Recent research has highlighted that there is a wide variance in people’s ability to plan or map out large and complex tasks.  This ability to mentally organise tasks into discrete operations is known as ‘executive function’.  Roughly executive function can be divided into three different areas:

Working memory

Working memory means being able to keep information in mind and then use it. An example of this would be reading a statistic in a report and then being able to use this information in your work in a meaningful way.

Flexibility in thinking

Also known as cognitive flexibility this skill relates to being able to think about things in more than one way.  This means you can understand relationships between ideas and concepts or solve problems using lateral thinking.

Inhibitory control

Inhibitory control includes self-control. This allows us to keep focused in the face of distractions or competing demands on our time.  It also affects the regulation of our emotions and impulses.

In a nutshell executive functions are what help us focus and keep working on tasks we need to do. Even when the tasks may not be especially interesting our executive function keeps us from becoming a procrastinator. It help us set priorities, get organised and get started on our work. Executive functions are required to help us remember what we have learned, what we have read and what we need to do.

When someone has difficulties in their executive functioning they may become a procrastinator because they can’t retain enough information to gain a clear picture of the project.  They may struggle to understand how the various components relate to others or they may be diverted by outside influences. This has nothing to do with being lazy. In fact, it takes more effort to stay on task when you have neuroatypical processing which constantly drives you off track. Imagine the difficulty of looking at a task with no clear idea of how to begin.

The protective influence of self-esteem

A person with a robust self-esteem would have no issue admitting that they aren’t sure where to start, or that they need help to structure their environment to achieve their goals.  The people who fall into difficulties and end up procrastinating tend to be those with the lowest self-esteem.
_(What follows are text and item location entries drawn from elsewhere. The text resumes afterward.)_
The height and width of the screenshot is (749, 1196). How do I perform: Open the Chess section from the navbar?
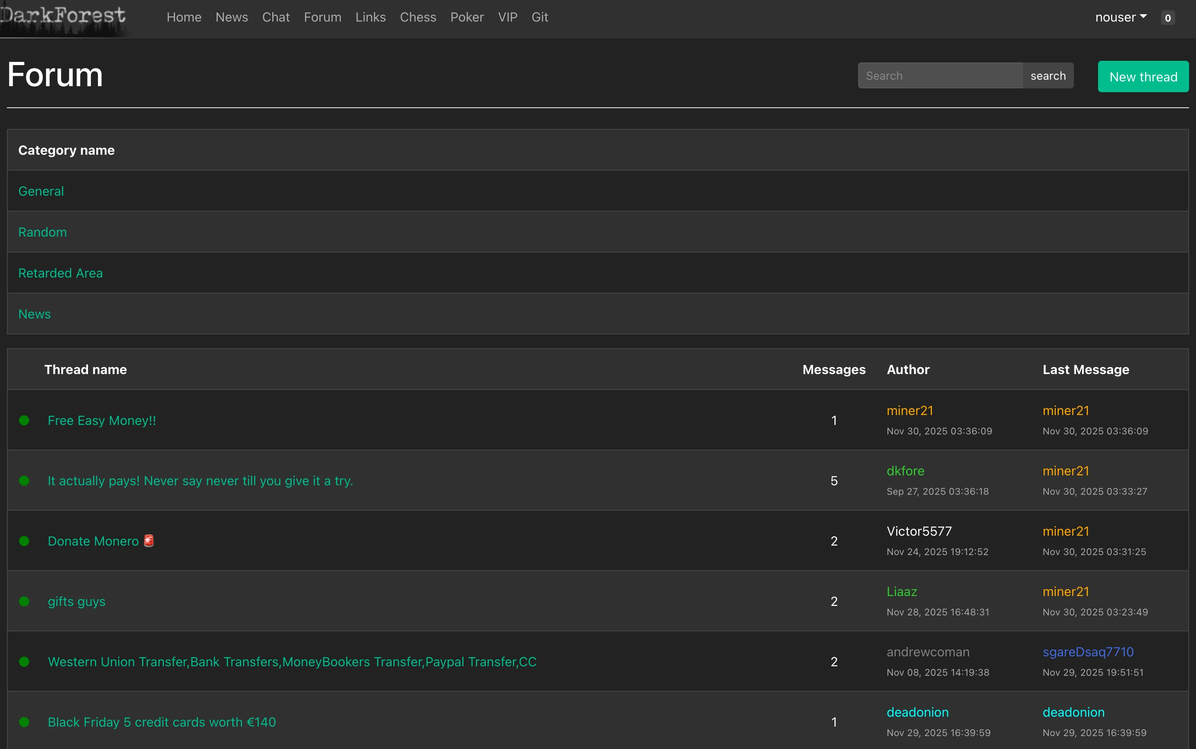click(418, 17)
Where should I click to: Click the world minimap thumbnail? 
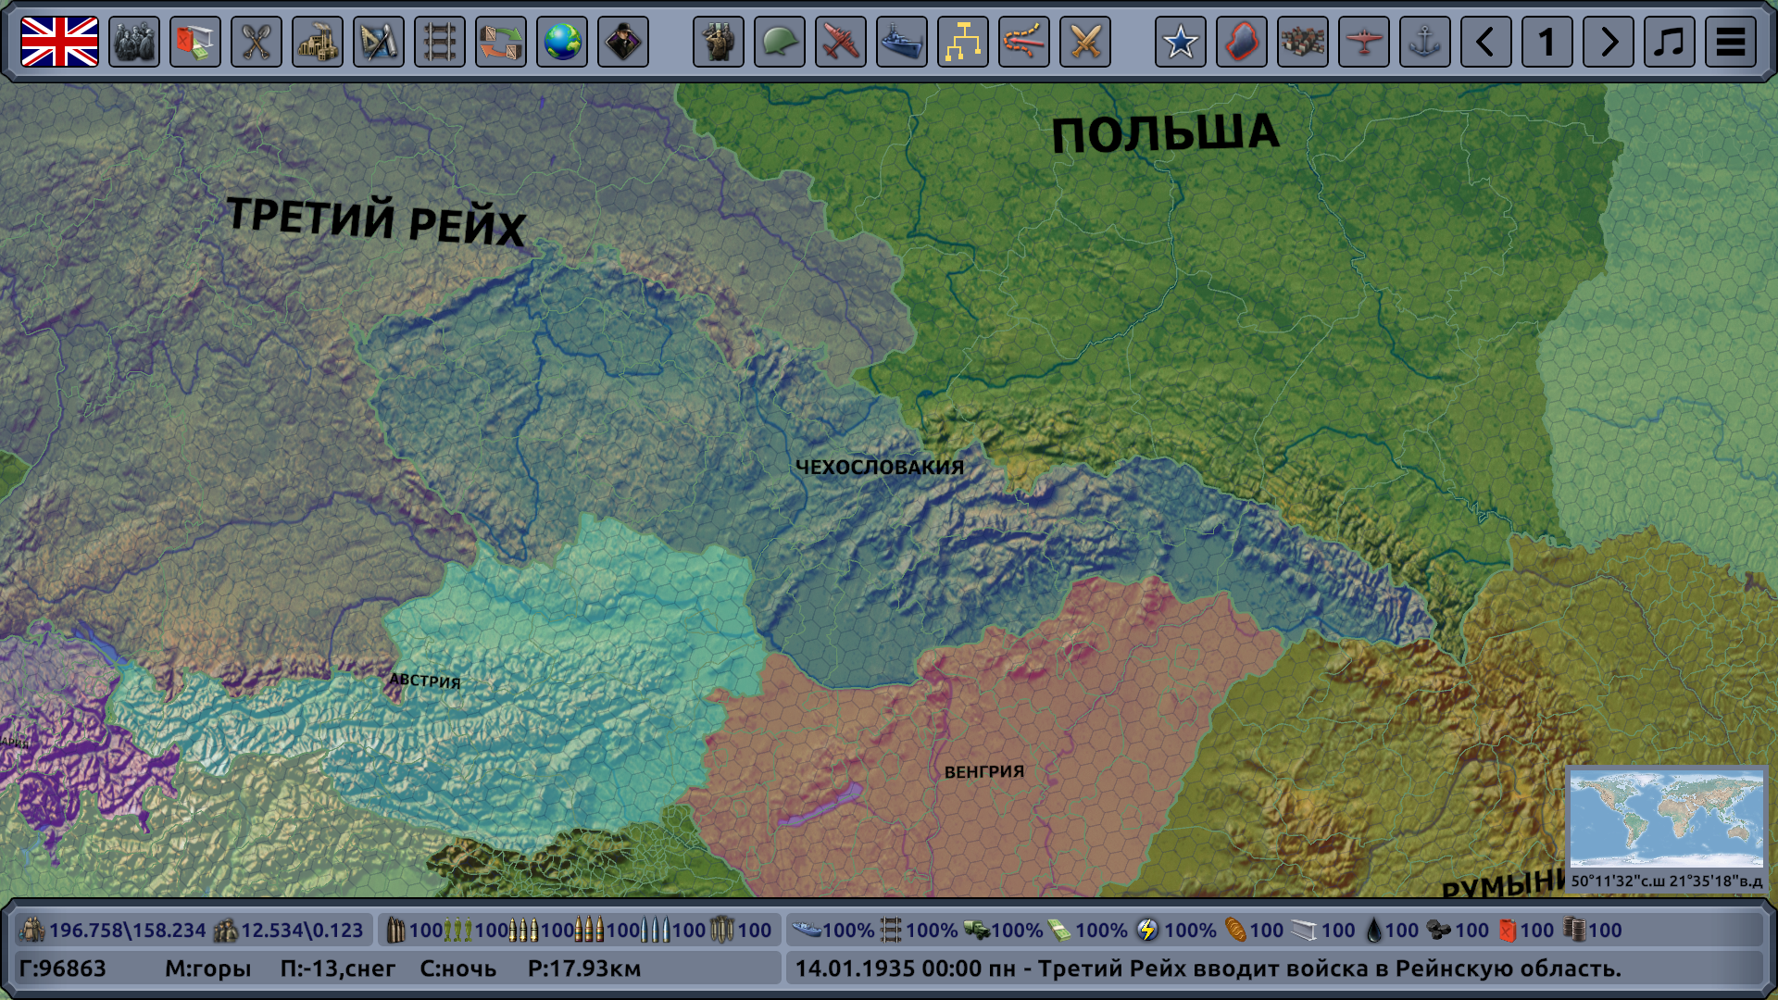1666,820
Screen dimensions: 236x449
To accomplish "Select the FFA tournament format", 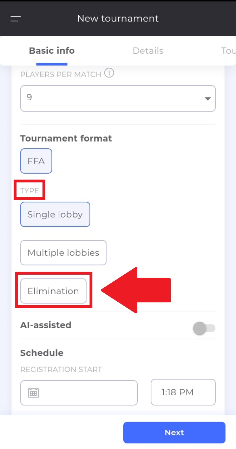I will [36, 161].
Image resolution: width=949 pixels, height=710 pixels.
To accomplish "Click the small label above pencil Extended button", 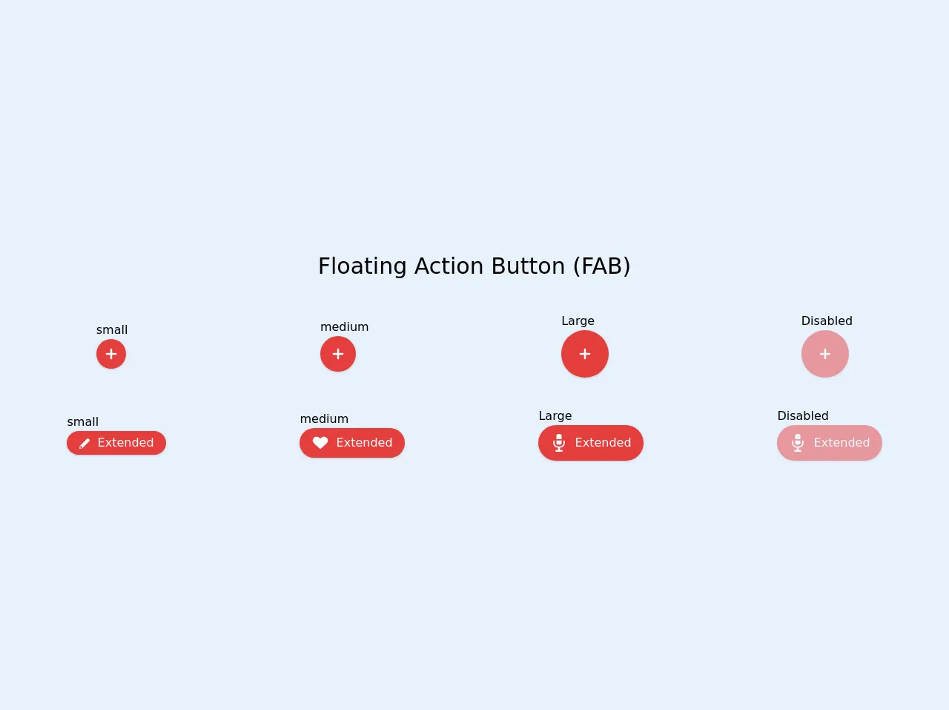I will (x=83, y=422).

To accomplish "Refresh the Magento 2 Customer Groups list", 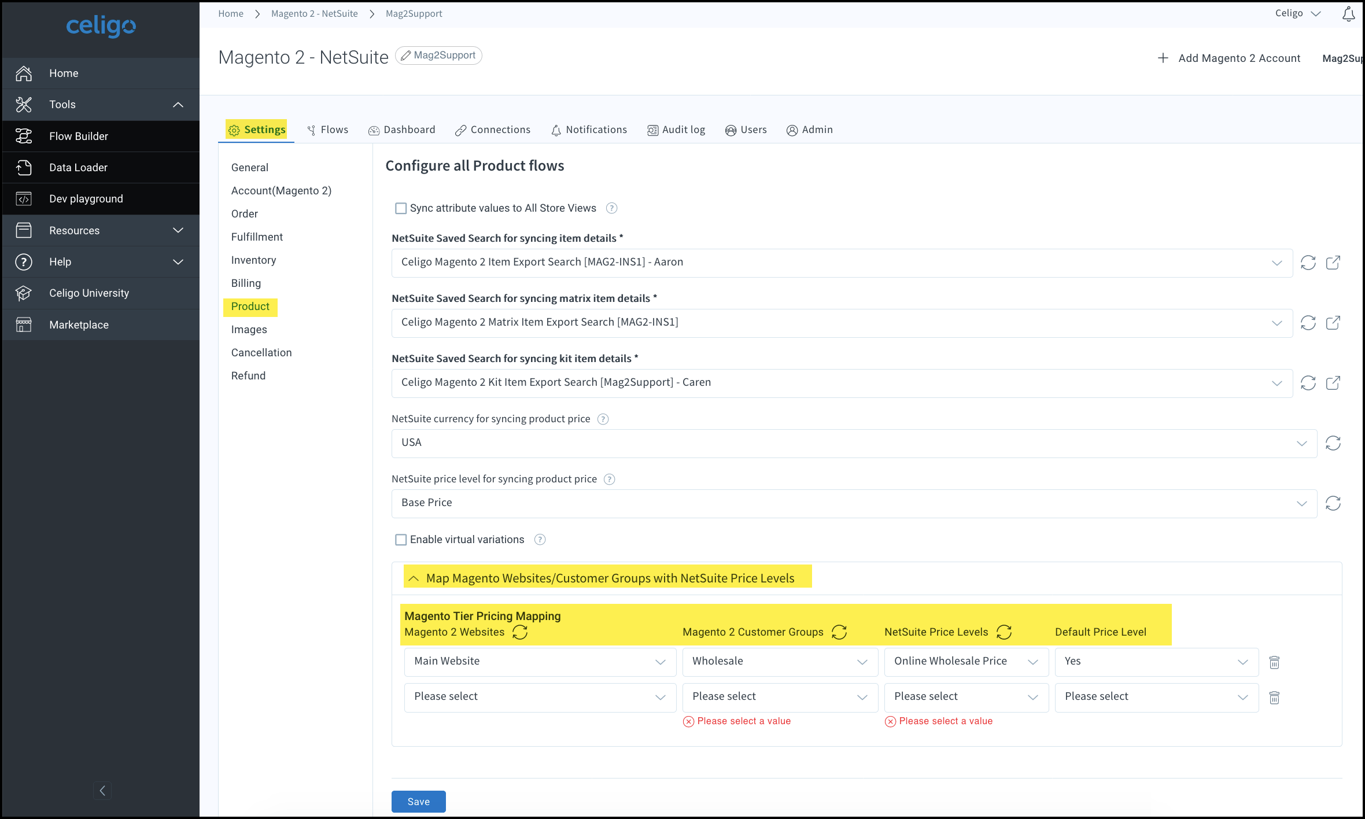I will tap(839, 632).
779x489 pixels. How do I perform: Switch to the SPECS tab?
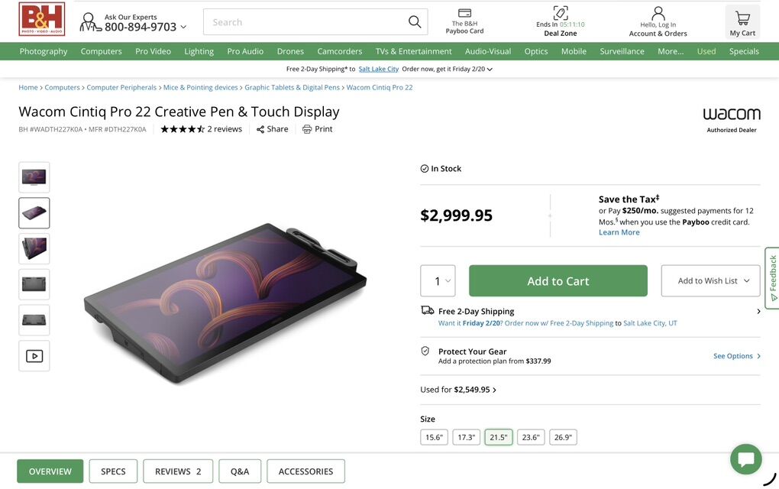pyautogui.click(x=113, y=471)
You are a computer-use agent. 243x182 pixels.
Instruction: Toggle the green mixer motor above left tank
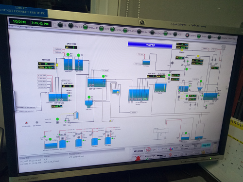point(68,55)
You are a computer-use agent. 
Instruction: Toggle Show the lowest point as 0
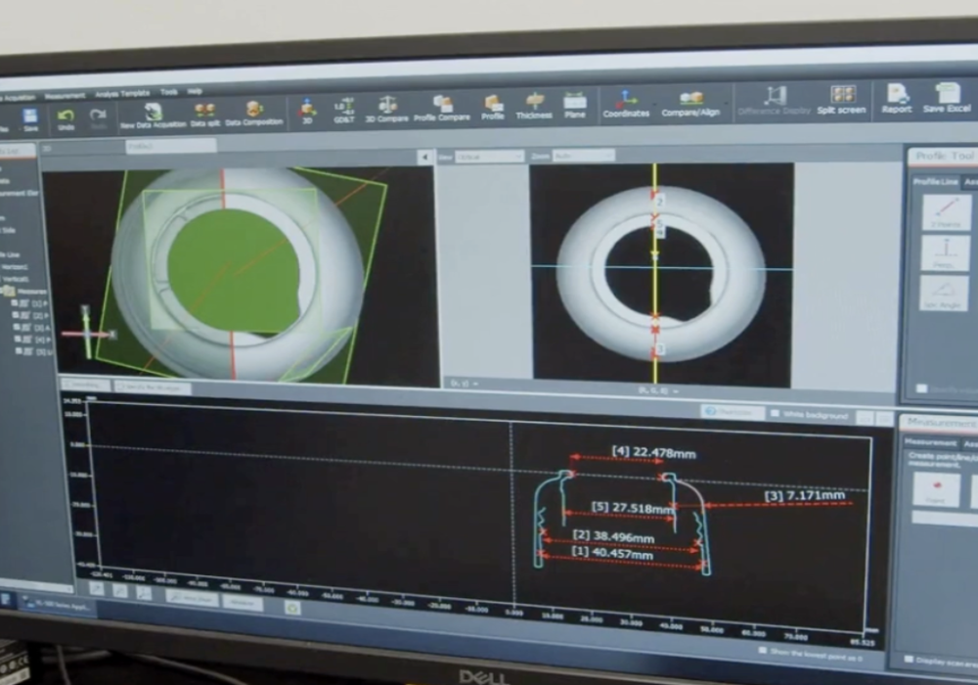coord(763,650)
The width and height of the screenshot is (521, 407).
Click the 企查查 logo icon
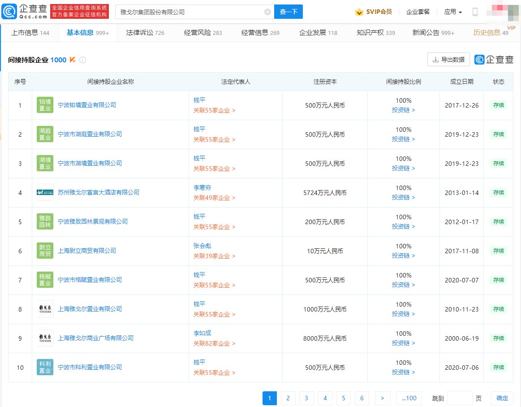tap(9, 11)
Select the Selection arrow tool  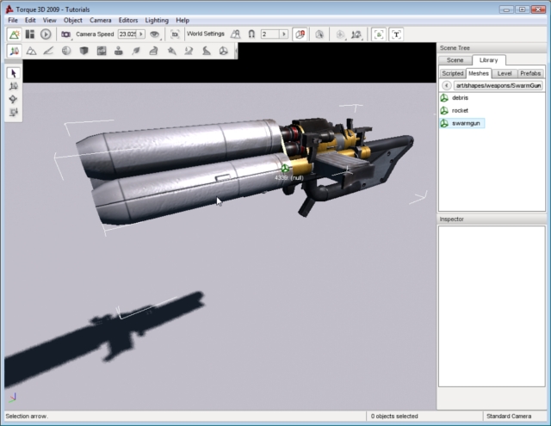click(x=14, y=74)
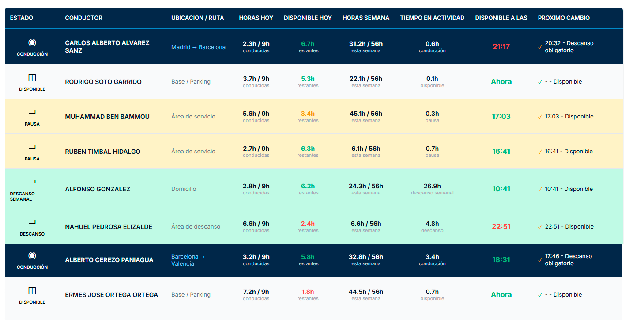Click the available status icon for Rodrigo Soto Garrido
The image size is (629, 320).
click(32, 78)
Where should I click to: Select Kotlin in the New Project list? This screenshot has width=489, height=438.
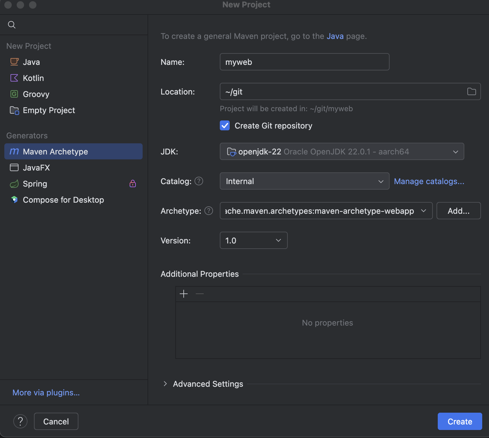point(33,78)
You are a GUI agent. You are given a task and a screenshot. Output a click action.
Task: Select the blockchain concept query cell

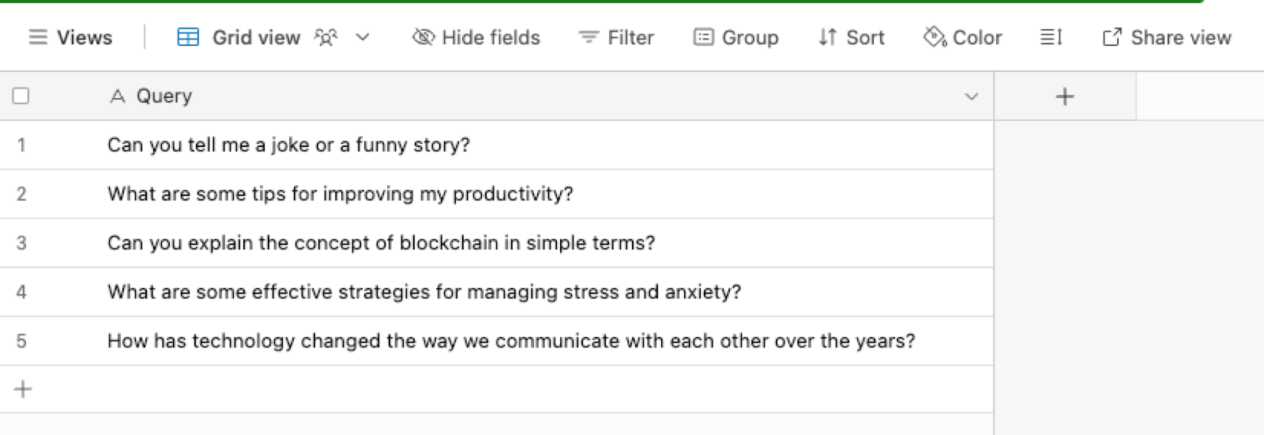[545, 243]
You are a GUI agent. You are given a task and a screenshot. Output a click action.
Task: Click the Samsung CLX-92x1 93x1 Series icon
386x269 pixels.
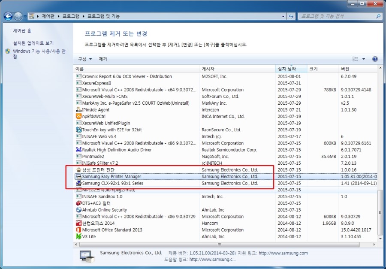pyautogui.click(x=78, y=183)
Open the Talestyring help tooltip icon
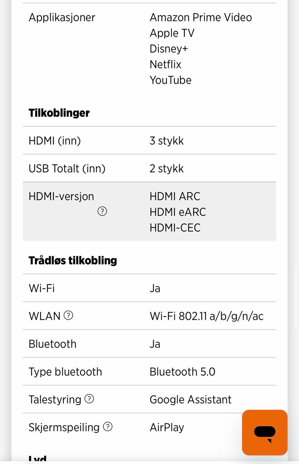 pos(89,399)
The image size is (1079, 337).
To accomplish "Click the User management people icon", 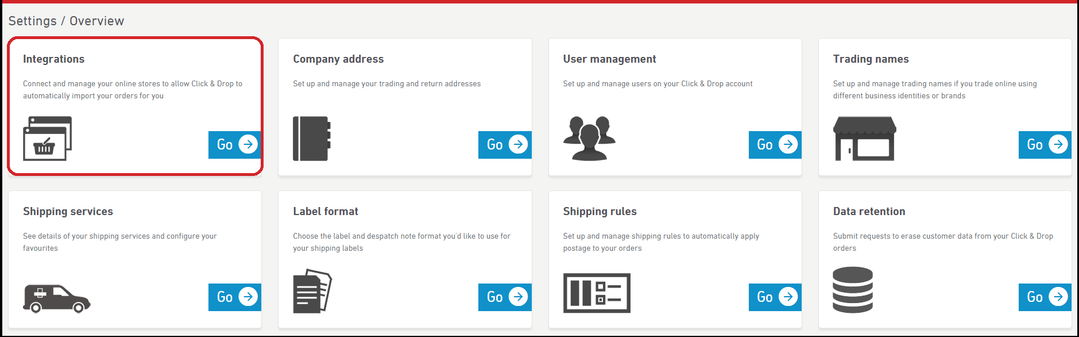I will click(589, 138).
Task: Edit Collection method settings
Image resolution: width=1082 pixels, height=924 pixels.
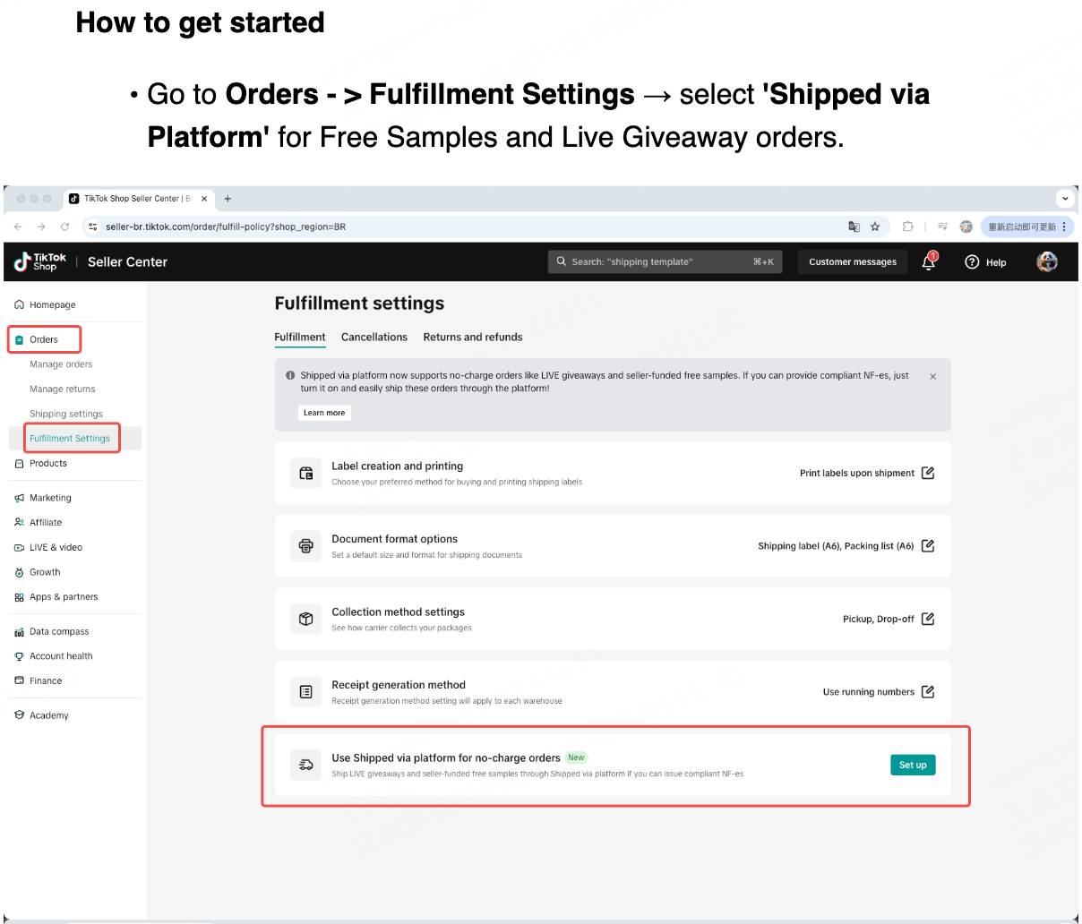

Again this also links to anxiety, when you worry about what others might think of you, you are less likely to reach out for help.  There are many tools that people can avail themselves of that will help them map projects out. Calendars, datebooks or teams of people who work together to solve specific tasks in a linear fashion can all be helpful.  Procrastinators become stuck because they feel (for whatever reason) that they cannot avail themselves of those tools or feel that those tools are not working for them.  Instead of feeling able to discuss this with their managers, lecturers or partners it’s common for a procrastinator to feel overwhelmed because not only are they failing to do the task, they are also having to have a conversation which exposes their weaknesses.

Overcoming procrastination

So is it as simple as building self-esteem and reducing anxiety?  The answer, as always, is more complex.  However, this is a great starting point. People function best when they are relaxed and feel good about themselves. That’s not really an observation that will shock anyone.

When you can approach tasks from a calm and focused position, they are going to feel easier and more achievable.  By letting go of the stories that you’ve built up in your head about being a ‘bad and lazy’ person you may find you actually become more productive.

Can you imagine what your life would be like if you could overcome procrastination, to leave that label of ‘procrastinator’ behind once and for all?

Start by being kind to yourself.

I regularly write about the importance of self-compassion. Just be kind to yourself.  Sometimes you just aren’t in the right frame of mind to tackle a task or you can’t quite see a way to start it yet.  It’s okay.  If feelings of guilt or shame threaten to take over, remind yourself that it’s ok.  Schedule in a time when you will start working on the problem and then go and enjoy your time guilt and anxiety free.

Acknowledge that you are your own harshest critic.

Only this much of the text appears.